Saat ini. Pukul sembilan lewat lima belas menit, di suatu hutan tak jauh berada dari tempat luar wilayah desa Lazuarh.

"Sial-sial," gerutu perampok bar Quats. Sekarang dirinya telah menjadi buronan. "Kenapa aku bisa terluka lumayan parah seperti ini—hanya karena melawan tiga prajurit kerajaan bodoh itu, kemarin." Dia menambahkan, tubuhnya penuh dengan luka yang lumayan parah. "Hanya karena aku bertarung melindungi barang curian sial ini—sampai-sampai aku tidak berpikir untuk melindungi nyawaku sepenuhnya—andai saja aku menaruh barang curian ini terlebih dahulu, mungkin aku bisa lebih fokus bertarung dengan para sampah kerajaan itu."

Kemarin sore di sebuah jalan, di dalam desa Lazuarh.

"Berhenti kau perampok!" teriak prajurit tingkat tiga yang membawa tombak.

Kemudian dia berhenti seketika, karena tidak mungkin ia akan terus lari, sementara para prajurit kerajaan terus mengejarnya—saatnya untuk mengakhiri semuanya, pikirnya.

Perampok itu berpaling dan sekarang ia dan ketiga prajurit yang mengejarnya saling berhadapan. Seakan perkelahian di antara mereka tak akan terelakkan lagi.

"SERANG!" seru prajurit tingkat tiga itu, kepada kedua rekan prajurit tingkat empat.

Prajurit tingkat tiga dan dua prajurit tingkat empat berlari menyerang si perampok. Perampok tersebut masih berdiam diri seraya memanggul kain putih tempat menampung hasil curiannya.

"Heahhh!" Prajurit tingkat empat melancarkan serangan ke arah kepala si perampok, dengan pedangnya.

Settt!!

Perampok itu menghindar, tetapi prajurit tingkat empat satunya mengincar kain putih itu. Sontak perampok itu membelalak—pikirnya, kalau kain putihnya tertusuk oleh pedang prajurit tersebut, barang hasil curiannya akan berserakkan ke jalan—walaupun di sini jalan terlihat sangat sepi.

Jlebbb!!

Perampok tersebut mengorbankan otot lengan kirinya yang memanggul kain putih itu sebagai pelindung dan sekarang telah tertusuk.

Lumayan sakit tusukkan dari pedang ini. Ia membatin.

"Heahh!" teriak prajurit tingkat empat yang tak berhasil mengincar kepalanya tadi—dan prajurit tingkat tiga sekarang melancarkan serangan dengan arah berbeda.

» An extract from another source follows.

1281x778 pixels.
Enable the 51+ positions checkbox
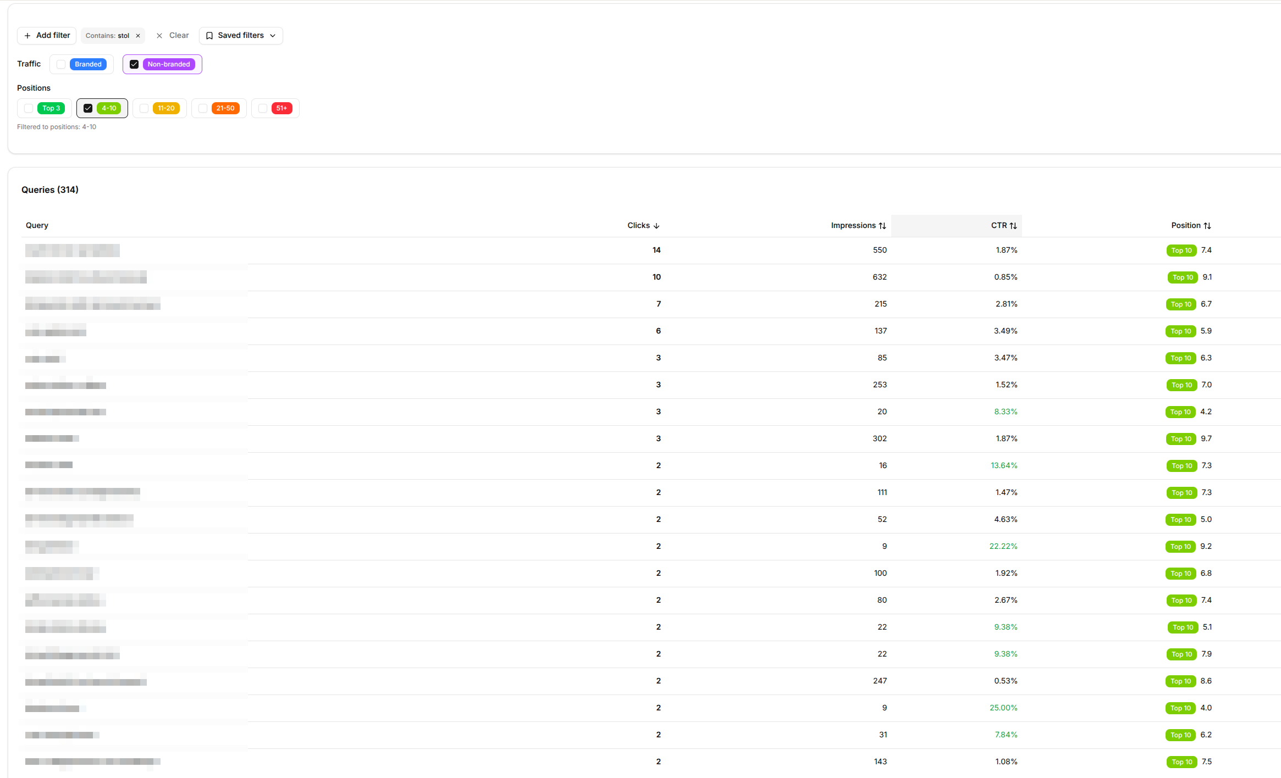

Prajurit tingkat empat meyerang ke arah pergelangan kaki kanan untuk melumpuhkan pergerakkan kakinya. Sementara itu, prajurit tingkat tiga menyerang ke arah perut perampok tersebut.

Settt!! Bughhh!! Duaghhh!!

Si perampok pun berhasil mengangkat kakinya, sehingga serangan dari prajurit tingkat empat berhasil dihindari. Sementara serangan satu lagi dari prajurit tingkat tiga—sebelum tombaknya mengenai perut perampok itu, ia memaksakan menggerakkan otot lengan kirinya yang tertusuk, dan mengehempaskan prajurit tingkat empat yang masih berusaha mencabut pedangnya itu—ke arah prajurit tingkat tiga ... bersamaan dengan ia menendang prajurit tingkat empat satunya, setelah seranganya meleset.

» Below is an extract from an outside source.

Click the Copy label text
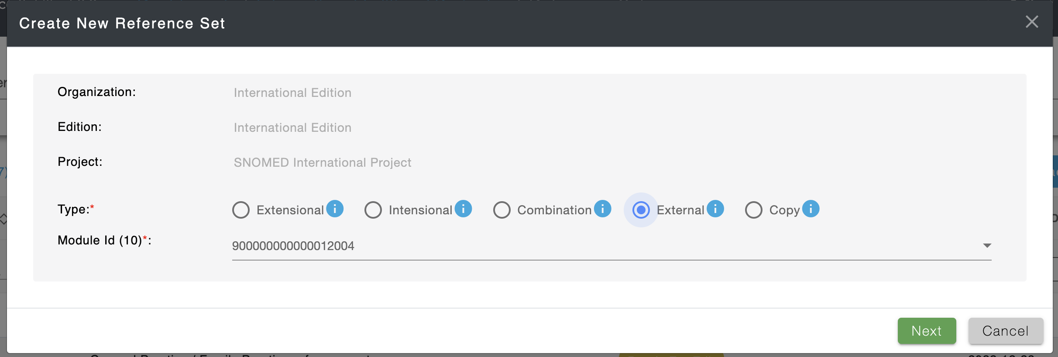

Mereka semua terhempas, lalu jatuh dengan keadaan bernapas tersengal-sengal. Pedang yang tertancap di lengannya itu, dicabutnya—otot lengannya, sepertinya tertusuk sangat dalam, dan tangannya pun seperti mati rasa, serta darah mengucur amat banyak—dengan cepat, perampok tersebut menjatuhkan barang curiannya dan menghunus pisau kecil dengan tangan kanannya. Ia berlari ke hadapan ketiga prajurit itu—ingin menusukkan pisaunya ke perut semua prajurit dan dimulai dari prajurit tingkat empat, yang menjadi sasaran pertama.

Jlebbb!!

Lalu, ia menarik pisaunya secepat mungkin dan menusukkan lagi ke prajurit tingkat empat satunya di tempat yang sama.